YANG HARUS DIKERJAKAN:
(a) Apa pengertian persona non grata menurut teks tentang perwakilan diplomatik di bawah?
(b) Tulis lanjutan teks tentang perwakilan diplomatik, dimulai setelah kalimat terakhirnya.

TEKS SUMBER:
3)      Permintaan oleh negara penerima agar perutusan ditarik kembali (recalled)
4)      Penyerahan paspor-paspor kepada perutusan dan stafnya serta keluarganya oleh negara yang menerima, seperti pada waktu pecah perang anatara negara pengirim dan penerima
5)      Pemberitahuan oleh negara penerima kepada negara pengirim, jika perutusan itu dinyatakan persona non grata dan apabila ia tidak ditarik kembali atau tugasnya belum berakhir, bahwa negara penerima itu menolak mengakuinya lagi sebagai anggota misi
6)      Tujuan misi tersebut telah terpenuhi
7)      Berakhirnya masa berlaku surat-surat kepercayaan yang diberikan hanya untuk waktu yang terbatas.
Poin-poin Starke di atas berdasar pada ketentuan Konvensi Wina 1961. Di atas juga sempat disinggung mengenai persona non grata. Persona non grata adalah sebuah istilah yang digunakan sebagai ekspresi ketidakpercayaan suatu negara pada perwakilan diplomatik. Alasannya beragam yakni spionase, konspirasi, ancaman keamanan, penyalahgunaan hak-hak istimewa dan lain-lain.
Pemutusan hubungan diplomatik merupakan suatu langkah terakhir yang dilakukan oleh negara setelah menemukan jalan buntu dalam penyelesaian masalah.
B.     Tugas-tugas Perwakilan Diplomatik
Tugas pokok seorang diplomat tidak lain adalah mewakili negaranya di negara akreditasi dan sebagai penghubung anatara pemerintah kedua negara. Secara detail hal mengenai tugas-tugas seorang diplomat dituangkan dalam Pasal 3 ayat 1 Konvensi Wina 1961 seperti berikut:
The functions of a diplomatic mission consist inter alia in :
a)      representing the sending State in the receiving State;
b)      protecting in the receiving State the interests of the sending State and of its nationals, within the limits permitted by international law;
c)      negotiating with the Government of the receiving State;
d)     ascertaining by all lawful means conditions and developments in the receiving State, and reporting thereon to the Government of the sending State;
e)      promoting friendly relations between the sending State and the receiving State, and developing their economic, cultural and scientific relations.

DATA MENTAH:
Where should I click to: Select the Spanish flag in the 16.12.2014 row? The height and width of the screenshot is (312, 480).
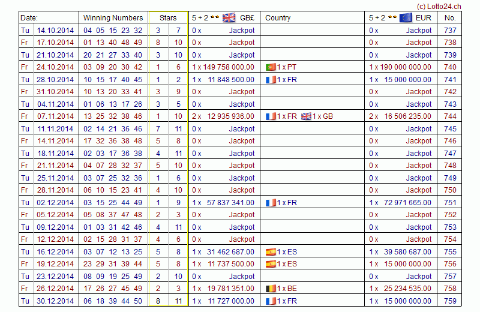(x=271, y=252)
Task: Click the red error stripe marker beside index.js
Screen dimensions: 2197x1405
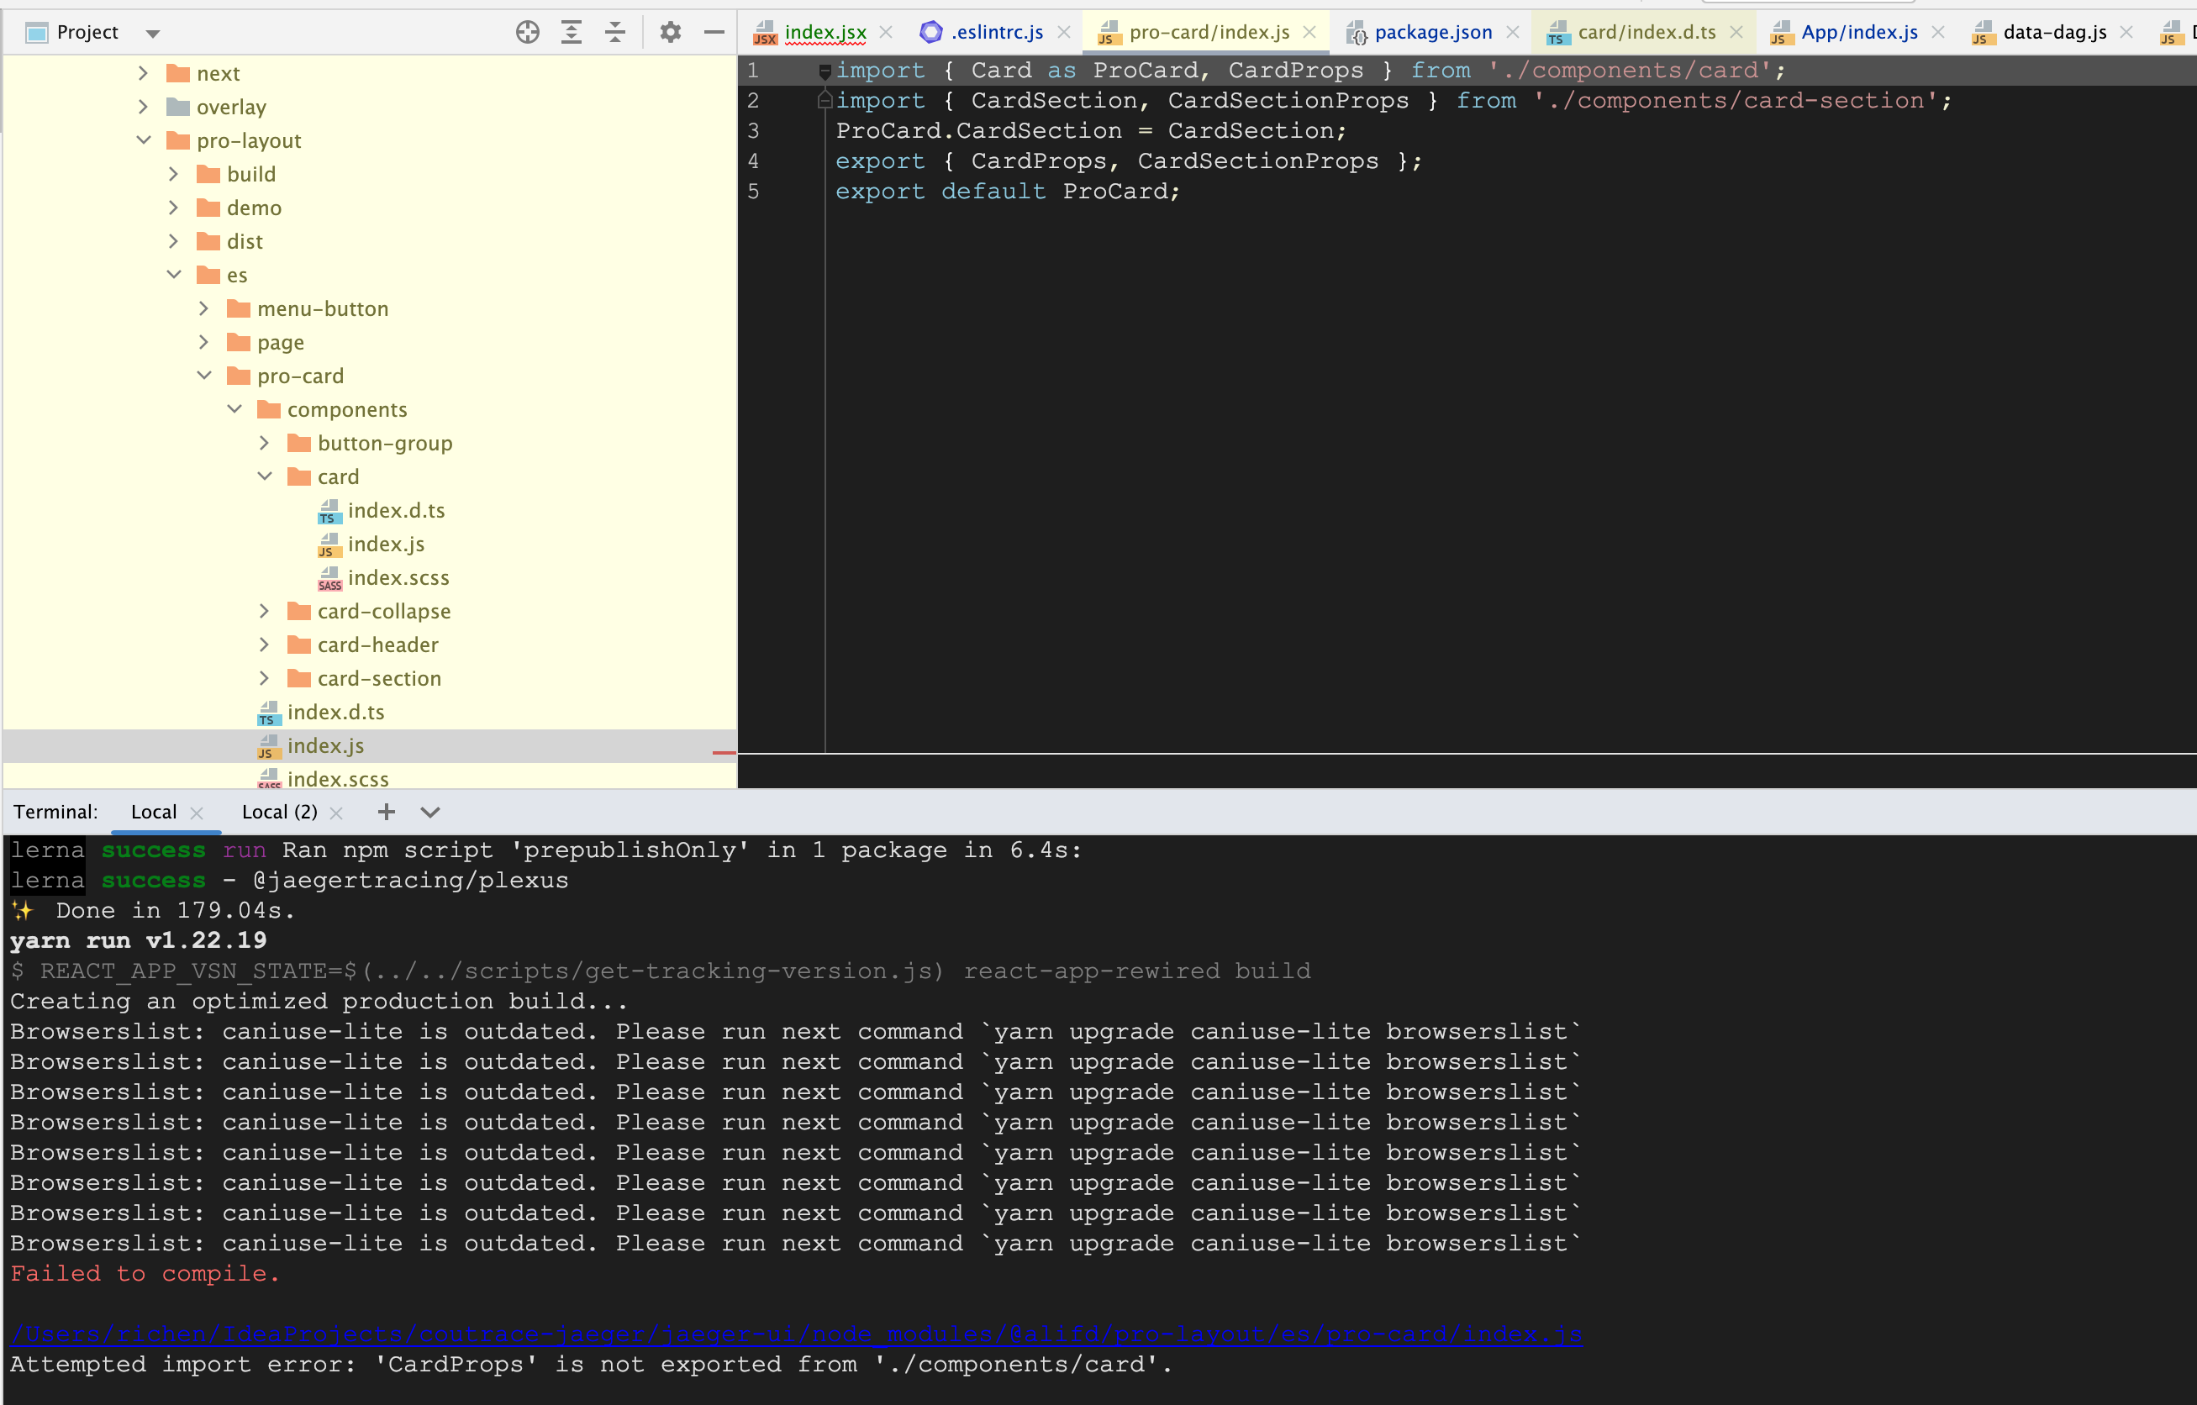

HASIL BERURUTAN:
(a) Persona non grata adalah istilah yang digunakan sebagai ekspresi ketidakpercayaan suatu negara pada perwakilan diplomatik.

(b)
Yang dapat diartikan sebagai berikut:
Tugas dari perwakilan diplomatik diantaranya:
1)      Mewakili negara pengirim di negara penerima
2)      Melindungi kepentingan negara pengirim dan  kepentingan warga negaranya di negara penerima dalam batas-batas yang diperbolehkan hukum internasional
3)      Melakukan perundingan dengan pemerintah negara penerima
4)      Memperoleh kepastian dengan semua cara yang sah tentang keadaan dan perkembangan negara penerima dan melaporkannya kepada pemerintah negara pengirim.
5)      Meningkatkan hubungan persahabatan antara negara pengirim dan negara penerima serta mengembangkan hubungan ekonomi, kebudayaan dan ilmu pengetahuan.
C.    Hak-hak Istimewa dan Kekebalan
Hak-hak istimewa, privilage-privilage, dan kekebalan atau imunitas-imunitas dari perutusan diplomatik dan perwakilan tetap atau kedutaan juga disebutkan dalam Konvensi Wina 1961. Hak, privilage dan imunitas tersebut diberikan guna melancarkan fungsi misi diplomatik yang dijalankan perutusan diplomatik di negara penerima.
Beberapa hak, privilage dan imunitas perutusan diplomatik dan perwakilan diplomatik adalah perutusan diplomatik menikmati pengecualian dari yurisdiksi perdata dan pidana setempat, perutusan diplomatik tidak dapat diganggu-gugat, kekebalan pada gedung kedutaan dan arsip-arsip serta dokumen-dokumen kedutaan, pemberian fasilitas penuh dari negara penerima kepada perutusan diplomatik dalam menjalankan tugasnya, kebebasan bergerak dan melakukan perjalanan, kebebasan berkomunikasi untuk segala tujuan dinas, pembebasan dari segala bentuk bea dan pajak, pembebasan dari ketentuan-ketentuan keamanan masyarakat, serta kebebasan dari kewajiban dinas dan kemiliteran.
Hak-hak dan kekebalan ini juga berlaku untuk keluarga dan pembantu rumah tangga dalam lingkup kedutaan dan kediaman perutusan diplomatik.
D.    Aturan-aturan Hukum Mengenai Hubungan Diplomatik
Dari awal pembahasan pengenai hubungan diplomatik telah disebutkan beberapa aturan yang terkait mengenai hubungan diplomatik. Beberapa diantaranya adalah Konvensi Wina 1961 dan Undang-Undang Nomor 37 tahun 1999 tentang Hubungan Luar Negeri.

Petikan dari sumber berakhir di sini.